La arquitectura del tranquilizante

Resultan absurdas muchas de las medidas impulsadas por una focalización clientelista, propia de un populismo que prioriza los incentivos electorales sobre las soluciones reales. Se trata de un maquillaje estructural que no resuelve la forma y mucho menos el fondo, postergando proyectos bien orientados por encima de apetitos partidistas. Una pensión por aquí y un programa improvisado por allá bastan para contentar y distraer de los vicios que ya pesan sobre la economía, estrechamente ligada al abuso de los subsidios en el contexto nacional actual.

La crítica sana queda en entredicho frente a un moralismo tan convencional como enfermizo, mientras los comentarios saturados de clasismo terminan por lapidar a la razón. El debate en estos casos, como suele ser la regla, se atrincheras entre la meritocracia y la necesidad: ambos bandos esgrimiendo sus posturas con la mayor subjetividad posible.

Se anuncia una nueva pensión y, llegados a este punto, me parece que el beneficiario pasa a ser lo de menos. Lo que destaca es el formato, marcado por unas ínfulas cómicas y una desesperada búsqueda de simpatía. En el centro aparece su vocero, Mario Delgado, quien aún no termina de levantarse de sus dos últimos tropiezos nacionales; de fondo, el despido de Marx Arriaga, quien a estas alturas debe seguir maquinando la venganza comunista de la escuela humanista mexicana; y, para rematar, las vacaciones mundialistas que anunció con una sonrisa sospechosamente similar a la de su último video.
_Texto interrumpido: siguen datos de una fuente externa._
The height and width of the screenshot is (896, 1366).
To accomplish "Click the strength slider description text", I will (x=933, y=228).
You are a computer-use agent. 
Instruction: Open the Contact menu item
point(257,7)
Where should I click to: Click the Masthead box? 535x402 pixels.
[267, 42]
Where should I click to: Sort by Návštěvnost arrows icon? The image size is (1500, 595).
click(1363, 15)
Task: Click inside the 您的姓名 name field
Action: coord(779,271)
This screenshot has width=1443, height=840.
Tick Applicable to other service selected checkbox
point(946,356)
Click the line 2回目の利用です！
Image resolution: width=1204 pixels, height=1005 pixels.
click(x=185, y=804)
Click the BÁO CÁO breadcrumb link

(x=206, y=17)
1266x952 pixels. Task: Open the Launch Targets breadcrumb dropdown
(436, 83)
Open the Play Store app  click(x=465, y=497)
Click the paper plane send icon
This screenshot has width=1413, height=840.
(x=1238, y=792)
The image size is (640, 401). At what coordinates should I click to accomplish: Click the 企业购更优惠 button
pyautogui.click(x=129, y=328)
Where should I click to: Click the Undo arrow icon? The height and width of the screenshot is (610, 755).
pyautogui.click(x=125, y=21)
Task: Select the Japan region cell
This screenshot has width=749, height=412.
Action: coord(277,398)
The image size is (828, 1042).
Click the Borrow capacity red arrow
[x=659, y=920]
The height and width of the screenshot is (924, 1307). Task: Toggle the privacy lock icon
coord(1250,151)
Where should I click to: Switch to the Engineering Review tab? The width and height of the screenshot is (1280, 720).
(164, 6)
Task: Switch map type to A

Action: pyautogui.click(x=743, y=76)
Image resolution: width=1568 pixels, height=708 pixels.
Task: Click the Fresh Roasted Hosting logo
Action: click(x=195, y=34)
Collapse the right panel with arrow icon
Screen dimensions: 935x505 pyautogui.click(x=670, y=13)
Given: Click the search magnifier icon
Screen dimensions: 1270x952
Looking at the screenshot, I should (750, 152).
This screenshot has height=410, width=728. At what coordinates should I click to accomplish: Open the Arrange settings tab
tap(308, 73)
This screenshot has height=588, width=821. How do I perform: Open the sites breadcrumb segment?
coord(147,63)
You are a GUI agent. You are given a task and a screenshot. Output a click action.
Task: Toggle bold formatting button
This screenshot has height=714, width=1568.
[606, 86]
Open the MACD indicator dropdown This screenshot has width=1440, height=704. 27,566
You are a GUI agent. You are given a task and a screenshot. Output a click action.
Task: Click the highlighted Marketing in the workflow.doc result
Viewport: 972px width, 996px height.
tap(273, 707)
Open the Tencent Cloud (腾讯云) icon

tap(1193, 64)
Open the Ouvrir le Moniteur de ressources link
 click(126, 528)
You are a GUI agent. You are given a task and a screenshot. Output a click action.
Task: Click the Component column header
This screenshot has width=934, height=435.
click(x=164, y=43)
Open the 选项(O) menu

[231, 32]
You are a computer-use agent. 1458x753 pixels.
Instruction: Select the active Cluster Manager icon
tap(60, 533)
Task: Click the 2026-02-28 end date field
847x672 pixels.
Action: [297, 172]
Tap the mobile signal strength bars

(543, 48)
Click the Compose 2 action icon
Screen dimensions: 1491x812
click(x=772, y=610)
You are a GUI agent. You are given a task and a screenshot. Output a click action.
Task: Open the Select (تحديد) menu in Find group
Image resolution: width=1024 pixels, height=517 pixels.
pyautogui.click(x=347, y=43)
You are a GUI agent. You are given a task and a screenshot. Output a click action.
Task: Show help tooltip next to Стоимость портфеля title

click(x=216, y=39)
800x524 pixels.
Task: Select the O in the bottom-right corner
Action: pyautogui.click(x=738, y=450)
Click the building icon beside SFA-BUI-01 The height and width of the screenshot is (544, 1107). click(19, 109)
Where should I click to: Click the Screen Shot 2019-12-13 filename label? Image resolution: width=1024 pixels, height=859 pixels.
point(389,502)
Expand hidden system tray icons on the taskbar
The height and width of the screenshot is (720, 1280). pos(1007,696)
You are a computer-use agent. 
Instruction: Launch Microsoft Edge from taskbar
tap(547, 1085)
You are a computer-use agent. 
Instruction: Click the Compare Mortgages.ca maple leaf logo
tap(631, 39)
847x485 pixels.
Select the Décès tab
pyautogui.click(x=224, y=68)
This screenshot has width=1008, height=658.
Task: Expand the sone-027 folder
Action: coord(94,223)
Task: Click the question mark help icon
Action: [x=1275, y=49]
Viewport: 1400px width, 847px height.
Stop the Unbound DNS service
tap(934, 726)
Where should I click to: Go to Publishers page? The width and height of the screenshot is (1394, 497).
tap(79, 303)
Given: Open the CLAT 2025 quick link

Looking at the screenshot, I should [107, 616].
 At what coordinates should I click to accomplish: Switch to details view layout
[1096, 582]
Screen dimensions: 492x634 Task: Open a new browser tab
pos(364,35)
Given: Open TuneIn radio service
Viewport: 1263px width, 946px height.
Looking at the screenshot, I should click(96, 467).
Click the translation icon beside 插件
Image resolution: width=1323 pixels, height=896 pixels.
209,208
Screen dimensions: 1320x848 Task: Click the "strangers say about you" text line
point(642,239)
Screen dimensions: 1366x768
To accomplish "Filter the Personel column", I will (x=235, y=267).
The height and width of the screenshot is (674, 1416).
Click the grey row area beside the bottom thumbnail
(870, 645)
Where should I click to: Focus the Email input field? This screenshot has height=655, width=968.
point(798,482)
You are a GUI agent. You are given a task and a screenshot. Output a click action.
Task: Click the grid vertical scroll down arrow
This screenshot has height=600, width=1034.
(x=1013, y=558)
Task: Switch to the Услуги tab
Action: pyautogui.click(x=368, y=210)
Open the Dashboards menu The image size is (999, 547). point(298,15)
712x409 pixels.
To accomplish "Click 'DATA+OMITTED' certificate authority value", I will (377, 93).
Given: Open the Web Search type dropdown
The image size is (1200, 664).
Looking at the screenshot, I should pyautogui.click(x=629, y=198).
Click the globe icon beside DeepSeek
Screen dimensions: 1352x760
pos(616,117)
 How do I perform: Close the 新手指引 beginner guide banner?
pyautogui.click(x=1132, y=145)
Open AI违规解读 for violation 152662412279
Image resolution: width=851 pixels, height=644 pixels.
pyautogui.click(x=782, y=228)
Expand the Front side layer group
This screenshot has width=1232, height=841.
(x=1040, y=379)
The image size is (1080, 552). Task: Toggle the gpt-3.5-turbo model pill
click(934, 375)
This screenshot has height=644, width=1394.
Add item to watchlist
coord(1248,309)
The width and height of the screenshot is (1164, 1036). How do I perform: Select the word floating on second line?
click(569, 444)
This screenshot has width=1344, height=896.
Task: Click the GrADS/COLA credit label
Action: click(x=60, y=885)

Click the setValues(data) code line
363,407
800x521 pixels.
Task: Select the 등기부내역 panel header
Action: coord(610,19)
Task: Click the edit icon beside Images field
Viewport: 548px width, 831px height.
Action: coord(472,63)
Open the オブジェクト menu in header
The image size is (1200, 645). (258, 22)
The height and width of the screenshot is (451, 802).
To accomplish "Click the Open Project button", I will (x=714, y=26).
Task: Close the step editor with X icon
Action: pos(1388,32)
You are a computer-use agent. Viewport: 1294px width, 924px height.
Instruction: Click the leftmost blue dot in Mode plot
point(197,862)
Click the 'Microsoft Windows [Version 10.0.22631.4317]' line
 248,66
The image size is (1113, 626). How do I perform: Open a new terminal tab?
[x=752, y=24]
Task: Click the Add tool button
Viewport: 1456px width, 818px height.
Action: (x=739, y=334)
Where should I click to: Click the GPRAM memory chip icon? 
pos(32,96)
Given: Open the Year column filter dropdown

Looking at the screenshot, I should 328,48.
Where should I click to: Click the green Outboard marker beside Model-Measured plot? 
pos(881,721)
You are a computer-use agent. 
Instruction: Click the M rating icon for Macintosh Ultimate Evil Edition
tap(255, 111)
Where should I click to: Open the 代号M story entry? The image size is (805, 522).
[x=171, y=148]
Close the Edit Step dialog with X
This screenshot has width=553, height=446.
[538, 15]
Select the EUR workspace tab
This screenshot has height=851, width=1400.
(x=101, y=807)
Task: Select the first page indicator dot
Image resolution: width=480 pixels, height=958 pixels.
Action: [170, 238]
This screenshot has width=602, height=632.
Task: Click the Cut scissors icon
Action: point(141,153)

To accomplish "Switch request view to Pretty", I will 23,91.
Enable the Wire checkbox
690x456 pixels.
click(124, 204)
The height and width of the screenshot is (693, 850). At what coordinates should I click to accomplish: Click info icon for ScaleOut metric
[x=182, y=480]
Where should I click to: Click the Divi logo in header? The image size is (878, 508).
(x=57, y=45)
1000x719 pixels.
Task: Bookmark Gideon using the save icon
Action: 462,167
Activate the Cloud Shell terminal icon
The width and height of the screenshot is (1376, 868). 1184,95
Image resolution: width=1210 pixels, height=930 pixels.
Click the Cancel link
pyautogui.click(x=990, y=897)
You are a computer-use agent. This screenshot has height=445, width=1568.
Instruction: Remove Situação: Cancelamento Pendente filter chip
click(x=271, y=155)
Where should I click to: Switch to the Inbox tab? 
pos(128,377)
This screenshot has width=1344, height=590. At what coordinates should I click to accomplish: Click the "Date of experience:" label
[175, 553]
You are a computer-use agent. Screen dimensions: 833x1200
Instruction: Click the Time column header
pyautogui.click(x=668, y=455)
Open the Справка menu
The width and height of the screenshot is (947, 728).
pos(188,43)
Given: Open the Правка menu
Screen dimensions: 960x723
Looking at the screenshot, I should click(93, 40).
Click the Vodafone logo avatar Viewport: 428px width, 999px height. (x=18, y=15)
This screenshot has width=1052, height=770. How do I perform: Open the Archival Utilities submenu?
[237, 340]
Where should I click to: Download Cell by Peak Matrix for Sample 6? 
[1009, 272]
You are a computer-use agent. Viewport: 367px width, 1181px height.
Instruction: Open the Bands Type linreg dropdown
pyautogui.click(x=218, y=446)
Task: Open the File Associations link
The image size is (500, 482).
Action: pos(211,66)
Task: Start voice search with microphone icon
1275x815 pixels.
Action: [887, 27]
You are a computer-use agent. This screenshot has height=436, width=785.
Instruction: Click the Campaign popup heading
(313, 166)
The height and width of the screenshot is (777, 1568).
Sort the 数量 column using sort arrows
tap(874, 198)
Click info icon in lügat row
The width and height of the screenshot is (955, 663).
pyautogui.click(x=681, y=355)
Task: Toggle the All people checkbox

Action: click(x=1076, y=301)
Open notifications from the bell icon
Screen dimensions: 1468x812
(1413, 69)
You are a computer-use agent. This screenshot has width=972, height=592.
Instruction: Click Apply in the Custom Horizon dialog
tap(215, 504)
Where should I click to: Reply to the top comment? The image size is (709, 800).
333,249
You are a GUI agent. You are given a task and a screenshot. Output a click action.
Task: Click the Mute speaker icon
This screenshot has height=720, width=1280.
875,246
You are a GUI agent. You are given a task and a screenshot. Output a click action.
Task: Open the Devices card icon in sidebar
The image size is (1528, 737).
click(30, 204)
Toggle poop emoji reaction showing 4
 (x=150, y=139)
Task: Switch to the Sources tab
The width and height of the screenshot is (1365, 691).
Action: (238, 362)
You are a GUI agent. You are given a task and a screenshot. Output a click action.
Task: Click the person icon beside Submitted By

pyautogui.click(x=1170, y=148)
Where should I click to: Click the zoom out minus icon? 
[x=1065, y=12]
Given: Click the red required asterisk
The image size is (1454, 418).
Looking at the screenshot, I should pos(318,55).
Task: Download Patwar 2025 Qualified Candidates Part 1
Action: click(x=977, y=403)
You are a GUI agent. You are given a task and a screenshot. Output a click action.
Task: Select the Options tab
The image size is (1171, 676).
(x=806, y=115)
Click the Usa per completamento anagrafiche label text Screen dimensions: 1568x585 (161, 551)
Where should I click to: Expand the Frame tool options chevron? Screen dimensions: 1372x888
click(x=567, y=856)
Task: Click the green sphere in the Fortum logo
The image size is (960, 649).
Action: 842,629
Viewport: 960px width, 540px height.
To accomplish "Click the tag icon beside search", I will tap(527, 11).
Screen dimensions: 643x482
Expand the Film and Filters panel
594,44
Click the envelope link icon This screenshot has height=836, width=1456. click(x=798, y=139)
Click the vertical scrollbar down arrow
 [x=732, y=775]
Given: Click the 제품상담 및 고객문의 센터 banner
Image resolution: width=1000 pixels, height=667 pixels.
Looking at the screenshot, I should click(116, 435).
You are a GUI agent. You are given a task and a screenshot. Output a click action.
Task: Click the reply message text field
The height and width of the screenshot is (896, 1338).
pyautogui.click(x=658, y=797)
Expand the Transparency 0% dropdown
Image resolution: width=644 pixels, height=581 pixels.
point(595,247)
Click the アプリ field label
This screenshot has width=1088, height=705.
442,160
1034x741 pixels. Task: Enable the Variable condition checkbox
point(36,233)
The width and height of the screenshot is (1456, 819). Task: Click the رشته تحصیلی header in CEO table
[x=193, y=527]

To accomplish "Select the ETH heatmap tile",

Detrás de la escenografía, la sobreactuación y el lenguaje, subyace una realidad implacable: el dinero entregado no alcanza para tapar los boquetes que el propio Estado va dejando abiertos. El cheque bimestral intenta borrar el hecho de que la escuela pública no tiene agua, la clínica no tiene insumos y el transporte es un riesgo diario. Se le pide al ciudadano que celebre la dádiva, mientras se le exige que financie por su cuenta lo que el presupuesto público debería garantizar por derecho.

El verdadero problema de esta lógica no es solo fiscal, sino profundamente cívico. Al transformar los derechos en concesiones firmadas por la facción en turno, la administración pública renuncia a formar ciudadanos críticos y se enfoca en administrar un padrón de beneficiarios cautivos. La asistencia social deja de ser una herramienta de movilidad o de justicia reparadora para convertirse en una correa de transmisión electoral. Se sustituye el rigor técnico y la exigencia ciudadana por una lealtad condicionada al calendario de depósitos.

Esta pirotecnia política, sin embargo, tiene un límite matemático que la retórica no puede esquivar. Financiar la inmediatez a costa de la infraestructura y el crecimiento productivo es una apuesta suicida que termina cobrando factura en forma de inflación, déficit y estancamiento. Cuando la borrachera del subsidio agote el margen de maniobra, los voceros del régimen recogerán el escenario y pasarán a la siguiente escenografía, mientras la clase media y las propias familias vulnerables tendrán que pagar los platos rotos de un país que prefirió comprar paciencia a plazos antes que edificar un futuro.